**WRITTEN INSTRUCTION**
Reproduce the following lines word for word.
────
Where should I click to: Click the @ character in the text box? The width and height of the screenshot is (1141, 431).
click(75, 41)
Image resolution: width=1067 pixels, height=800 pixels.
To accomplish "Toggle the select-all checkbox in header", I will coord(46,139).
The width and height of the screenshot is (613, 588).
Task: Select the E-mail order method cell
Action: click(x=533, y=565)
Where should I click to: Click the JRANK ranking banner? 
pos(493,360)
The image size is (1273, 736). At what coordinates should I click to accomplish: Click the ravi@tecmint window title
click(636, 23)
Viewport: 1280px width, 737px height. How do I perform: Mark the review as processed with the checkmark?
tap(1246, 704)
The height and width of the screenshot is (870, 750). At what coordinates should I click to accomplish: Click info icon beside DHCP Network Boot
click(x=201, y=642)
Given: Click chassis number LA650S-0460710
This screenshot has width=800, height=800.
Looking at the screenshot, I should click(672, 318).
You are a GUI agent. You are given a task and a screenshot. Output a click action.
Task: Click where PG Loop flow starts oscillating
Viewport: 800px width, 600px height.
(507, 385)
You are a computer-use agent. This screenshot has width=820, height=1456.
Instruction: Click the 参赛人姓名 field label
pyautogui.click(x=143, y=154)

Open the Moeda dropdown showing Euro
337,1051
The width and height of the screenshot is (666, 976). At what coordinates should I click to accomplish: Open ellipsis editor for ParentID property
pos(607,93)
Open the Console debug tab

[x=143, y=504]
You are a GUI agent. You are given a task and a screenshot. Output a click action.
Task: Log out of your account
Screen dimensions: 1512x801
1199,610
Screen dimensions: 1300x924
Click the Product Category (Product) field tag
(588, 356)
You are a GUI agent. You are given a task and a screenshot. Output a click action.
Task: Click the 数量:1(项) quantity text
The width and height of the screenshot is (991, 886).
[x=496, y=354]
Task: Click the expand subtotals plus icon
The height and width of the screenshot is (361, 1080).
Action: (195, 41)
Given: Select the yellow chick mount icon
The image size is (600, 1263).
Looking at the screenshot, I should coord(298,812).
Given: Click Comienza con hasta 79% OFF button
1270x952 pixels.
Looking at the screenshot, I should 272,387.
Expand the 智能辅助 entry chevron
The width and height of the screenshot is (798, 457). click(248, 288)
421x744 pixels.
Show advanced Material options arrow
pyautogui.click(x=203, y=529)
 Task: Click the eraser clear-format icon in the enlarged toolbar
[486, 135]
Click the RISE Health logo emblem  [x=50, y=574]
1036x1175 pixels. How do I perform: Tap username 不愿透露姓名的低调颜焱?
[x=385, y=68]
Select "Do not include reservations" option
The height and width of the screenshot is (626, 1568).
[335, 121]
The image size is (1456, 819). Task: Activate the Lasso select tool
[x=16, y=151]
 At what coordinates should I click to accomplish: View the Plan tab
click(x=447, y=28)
────
**OUTPUT BELOW**
Where should I click to: Click the @ character in the text box? The width and height of the screenshot is (1141, 431).
click(75, 41)
Image resolution: width=1067 pixels, height=800 pixels.
To accomplish "Toggle the select-all checkbox in header", I will coord(46,139).
The width and height of the screenshot is (613, 588).
Task: Select the E-mail order method cell
Action: click(x=533, y=565)
Where should I click to: Click the JRANK ranking banner? 
pos(493,360)
The image size is (1273, 736). At what coordinates should I click to accomplish: Click the ravi@tecmint window title
click(636, 23)
Viewport: 1280px width, 737px height. How do I perform: Mark the review as processed with the checkmark?
tap(1246, 704)
The height and width of the screenshot is (870, 750). At what coordinates should I click to accomplish: Click info icon beside DHCP Network Boot
click(x=201, y=642)
Given: Click chassis number LA650S-0460710
This screenshot has width=800, height=800.
Looking at the screenshot, I should click(672, 318).
You are a GUI agent. You are given a task and a screenshot. Output a click action.
Task: Click where PG Loop flow starts oscillating
Viewport: 800px width, 600px height.
(507, 385)
You are a computer-use agent. This screenshot has width=820, height=1456.
Instruction: Click the 参赛人姓名 field label
pyautogui.click(x=143, y=154)

Open the Moeda dropdown showing Euro
337,1051
The width and height of the screenshot is (666, 976). At what coordinates should I click to accomplish: Open ellipsis editor for ParentID property
pos(607,93)
Open the Console debug tab

[x=143, y=504]
You are a GUI agent. You are given a task and a screenshot. Output a click action.
Task: Log out of your account
Screen dimensions: 1512x801
1199,610
Screen dimensions: 1300x924
Click the Product Category (Product) field tag
(588, 356)
You are a GUI agent. You are given a task and a screenshot. Output a click action.
Task: Click the 数量:1(项) quantity text
The width and height of the screenshot is (991, 886).
[x=496, y=354]
Task: Click the expand subtotals plus icon
The height and width of the screenshot is (361, 1080).
Action: (195, 41)
Given: Select the yellow chick mount icon
The image size is (600, 1263).
Looking at the screenshot, I should coord(298,812).
Given: Click Comienza con hasta 79% OFF button
1270x952 pixels.
Looking at the screenshot, I should 272,387.
Expand the 智能辅助 entry chevron
The width and height of the screenshot is (798, 457). click(248, 288)
421x744 pixels.
Show advanced Material options arrow
pyautogui.click(x=203, y=529)
 Task: Click the eraser clear-format icon in the enlarged toolbar
[486, 135]
Click the RISE Health logo emblem  [x=50, y=574]
1036x1175 pixels. How do I perform: Tap username 不愿透露姓名的低调颜焱?
[x=385, y=68]
Select "Do not include reservations" option
The height and width of the screenshot is (626, 1568).
[335, 121]
The image size is (1456, 819). Task: Activate the Lasso select tool
[x=16, y=151]
 At what coordinates should I click to accomplish: View the Plan tab
click(x=447, y=28)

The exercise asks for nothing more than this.